Alvarado previously served as provost and vice president for academic affairs at Cal State Los Angeles, the founding dean of the College of Education at California State University Monterey Bay, and associate dean of the College of Education at San Diego State University. He developed the Teacher Pathway Program, a partnership between California State University Monterey Bay and community colleges in the Salinas Valley region that educates underserved first-generation college students predominantly from diverse backgrounds. At the College of Education at California State University Monterey Bay, he also cultivated a diverse community of students and faculty; over 70% of new faculty hires were from diverse, underrepresented backgrounds.
At Fordham, Alvarado is responsible for setting and implementing the vision of GSE, which offers more than 40 master’s, doctoral, and certificate programs in nearly three dozen fields of study.
In a Q&A with Fordham News, he spoke about his humble beginnings and how they shaped him into an educational leader.
You had a challenging childhood. What lessons did you learn?
I was born in the city of Mexicali, Mexico, which borders southeastern California. As my siblings and I progressed in school, my parents who worked as farm laborers, felt that it was time to immigrate and try to escape poverty. In the U.S., our family of six first lived in a one-room shack. We struggled, but there was always a sense of love and togetherness. My mother worked in citrus packing sheds, where she packed grapefruit, oranges, and lemons. My father worked all sorts of crops. I learned my work ethic from my parents, who tried so hard to do better for us children. But growing up, I realized that working hard wasn’t sufficient. As hard as my parents worked, we were still poor. And as I saw the struggles that my two brothers faced—one of them involved in gangs and substance abuse—I knew I needed to do something different.
What set you on a path toward college?
In my junior year, I told my guidance counselor I wanted to go to college. She leaned back in her chair, looked at me, and said, ‘College is not for you. You should go to a trade school instead.’ My parents raised me to be respectful, so I didn’t say what I was thinking. But I thought, ‘You don’t know me. You don’t know what I’m capable of doing.’ I don’t believe anyone in my high school knew what I was capable of because they just saw another Mexican kid—a throwaway kid.
My goal was to graduate from college, become a counselor, and take her job. I wasn’t prepared to attend a university because most of my high school experience was remedial. But in community college, I finally felt academically challenged. I fell in love with learning. And I realized that revenge wasn’t my motivator anymore. Whatever I became, I would be in a position to help others.
You’ve lived and taught on the West Coast for a long time. What brought you to Fordham?
I love teaching and working with students. But at this point in my career, I see my role as a facilitator: supporting the highest quality preparation for tomorrow’s educational leaders. I feel like I can make a greater impact by supporting the faculty who do that and the staff who support the programs.
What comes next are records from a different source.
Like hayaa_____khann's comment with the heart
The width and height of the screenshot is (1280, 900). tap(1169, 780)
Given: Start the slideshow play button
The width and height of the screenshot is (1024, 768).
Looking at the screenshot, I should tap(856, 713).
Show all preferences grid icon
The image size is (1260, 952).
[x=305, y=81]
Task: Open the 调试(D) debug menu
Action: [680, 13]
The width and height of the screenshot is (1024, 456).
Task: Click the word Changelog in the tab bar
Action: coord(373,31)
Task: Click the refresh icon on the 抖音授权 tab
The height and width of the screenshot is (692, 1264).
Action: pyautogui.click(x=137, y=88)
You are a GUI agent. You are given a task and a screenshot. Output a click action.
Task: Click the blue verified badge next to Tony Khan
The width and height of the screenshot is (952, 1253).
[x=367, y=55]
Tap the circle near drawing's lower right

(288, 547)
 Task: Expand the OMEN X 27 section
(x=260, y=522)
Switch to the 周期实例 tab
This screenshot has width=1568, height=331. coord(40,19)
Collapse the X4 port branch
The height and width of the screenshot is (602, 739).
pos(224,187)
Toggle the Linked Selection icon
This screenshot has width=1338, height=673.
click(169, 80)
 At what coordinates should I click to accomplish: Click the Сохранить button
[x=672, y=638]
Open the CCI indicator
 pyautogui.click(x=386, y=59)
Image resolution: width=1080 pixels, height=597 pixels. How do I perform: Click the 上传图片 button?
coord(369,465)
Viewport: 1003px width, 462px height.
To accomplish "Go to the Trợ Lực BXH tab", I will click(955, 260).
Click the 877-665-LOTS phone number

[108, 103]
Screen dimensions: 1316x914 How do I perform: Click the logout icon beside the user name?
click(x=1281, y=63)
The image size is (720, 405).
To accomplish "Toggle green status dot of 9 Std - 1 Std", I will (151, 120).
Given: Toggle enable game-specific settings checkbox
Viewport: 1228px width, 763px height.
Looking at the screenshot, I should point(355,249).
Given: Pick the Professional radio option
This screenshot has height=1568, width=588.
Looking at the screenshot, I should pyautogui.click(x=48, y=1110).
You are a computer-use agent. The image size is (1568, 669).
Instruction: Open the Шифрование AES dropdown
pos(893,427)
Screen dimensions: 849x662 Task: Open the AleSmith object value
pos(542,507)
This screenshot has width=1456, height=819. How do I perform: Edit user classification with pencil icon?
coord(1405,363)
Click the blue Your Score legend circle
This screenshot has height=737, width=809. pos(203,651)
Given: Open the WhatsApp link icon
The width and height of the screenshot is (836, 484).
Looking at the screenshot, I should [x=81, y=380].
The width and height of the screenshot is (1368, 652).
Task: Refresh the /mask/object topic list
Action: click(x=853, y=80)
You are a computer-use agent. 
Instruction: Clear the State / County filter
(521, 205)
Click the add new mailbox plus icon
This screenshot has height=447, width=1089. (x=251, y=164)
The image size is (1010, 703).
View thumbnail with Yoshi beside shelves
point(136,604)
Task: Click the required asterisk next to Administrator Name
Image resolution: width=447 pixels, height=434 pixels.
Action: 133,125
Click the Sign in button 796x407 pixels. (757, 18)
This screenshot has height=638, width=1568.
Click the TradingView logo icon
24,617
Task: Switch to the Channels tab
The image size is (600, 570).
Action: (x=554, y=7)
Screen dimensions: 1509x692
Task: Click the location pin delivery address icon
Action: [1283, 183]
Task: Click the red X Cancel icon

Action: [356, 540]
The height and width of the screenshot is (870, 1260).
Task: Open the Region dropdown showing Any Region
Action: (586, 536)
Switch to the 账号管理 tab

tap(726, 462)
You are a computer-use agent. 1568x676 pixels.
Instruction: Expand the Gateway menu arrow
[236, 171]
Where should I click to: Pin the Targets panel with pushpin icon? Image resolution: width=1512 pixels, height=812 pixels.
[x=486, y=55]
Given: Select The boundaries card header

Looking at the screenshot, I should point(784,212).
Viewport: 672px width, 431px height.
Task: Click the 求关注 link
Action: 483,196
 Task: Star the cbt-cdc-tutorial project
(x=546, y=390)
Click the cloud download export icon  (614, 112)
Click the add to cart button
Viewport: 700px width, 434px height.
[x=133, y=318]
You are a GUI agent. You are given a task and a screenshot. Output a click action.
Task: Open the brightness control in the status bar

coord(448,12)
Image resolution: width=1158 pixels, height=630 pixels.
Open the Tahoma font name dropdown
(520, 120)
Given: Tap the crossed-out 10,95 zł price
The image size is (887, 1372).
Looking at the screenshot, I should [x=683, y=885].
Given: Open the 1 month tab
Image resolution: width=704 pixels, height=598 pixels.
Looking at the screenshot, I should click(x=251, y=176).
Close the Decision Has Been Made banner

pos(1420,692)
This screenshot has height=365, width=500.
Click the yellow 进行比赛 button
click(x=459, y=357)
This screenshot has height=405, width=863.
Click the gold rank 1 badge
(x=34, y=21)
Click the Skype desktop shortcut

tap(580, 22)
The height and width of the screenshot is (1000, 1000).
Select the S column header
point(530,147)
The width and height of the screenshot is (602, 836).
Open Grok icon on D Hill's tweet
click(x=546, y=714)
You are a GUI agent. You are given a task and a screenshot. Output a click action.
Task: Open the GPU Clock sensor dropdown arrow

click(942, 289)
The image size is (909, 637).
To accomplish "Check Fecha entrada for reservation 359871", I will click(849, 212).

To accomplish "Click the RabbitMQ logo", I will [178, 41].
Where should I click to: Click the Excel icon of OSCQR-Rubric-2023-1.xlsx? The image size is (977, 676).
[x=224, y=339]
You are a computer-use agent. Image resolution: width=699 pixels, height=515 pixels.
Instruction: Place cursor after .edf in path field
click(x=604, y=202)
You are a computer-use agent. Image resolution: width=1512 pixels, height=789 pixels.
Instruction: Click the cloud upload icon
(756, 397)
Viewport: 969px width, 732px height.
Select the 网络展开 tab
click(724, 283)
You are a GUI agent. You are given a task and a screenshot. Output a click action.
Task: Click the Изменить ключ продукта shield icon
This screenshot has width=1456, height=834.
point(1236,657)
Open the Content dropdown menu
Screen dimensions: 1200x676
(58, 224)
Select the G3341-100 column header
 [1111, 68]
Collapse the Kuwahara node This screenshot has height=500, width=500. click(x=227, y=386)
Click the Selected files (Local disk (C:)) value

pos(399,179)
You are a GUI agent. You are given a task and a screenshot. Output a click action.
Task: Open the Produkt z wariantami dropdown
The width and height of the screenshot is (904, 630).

Fordham is an institution that lives by its values: a commitment to social justice, equity, human rights, and to serving underserved communities. I’ve lived my life professionally and personally in a way that aligns well with Fordham as an institution, and certainly the GSE. It felt right.
As dean of the Graduate School of Education, what are your main goals for the upcoming academic year?
I am interested in engaging faculty and staff in strategic planning, increasing student enrollment, and diversifying our faculty and the students we serve. Research shows that students who are taught by teachers who reflect their ethnic and social backgrounds tend to do better academically. Having teachers who are well-prepared and experts in their field is necessary, no matter what. But when you also have teachers who also reflect the ethnic background and cultural experiences of their students, that’s an even better deal.
How has being a first-generation college graduate changed your life?
Education allowed me to break the cycle of poverty for myself and my children, who are both college graduates. They didn’t have to struggle the way our ancestors struggled. What I did is not just for me—it’s for every generation that comes afterwards.
I wouldn’t be here without the help of so many people, especially my parents, Ignacio and Angela. They always supported me, even though they didn’t know quite what I was trying to do. We were really poor, but somehow my mother ended up with a credit card. The only reason she got it was to put gas in my car so I could drive to my community college.
Being in education humbles you. You come to realize that people may not have a formal education, but that doesn’t mean they’re not smart. My father went to school until third grade, but he’s one of the smartest men I’ve ever known. He just never had the opportunity. Every day, I try to live up to his potential.
This interview has been edited and condensed for clarity.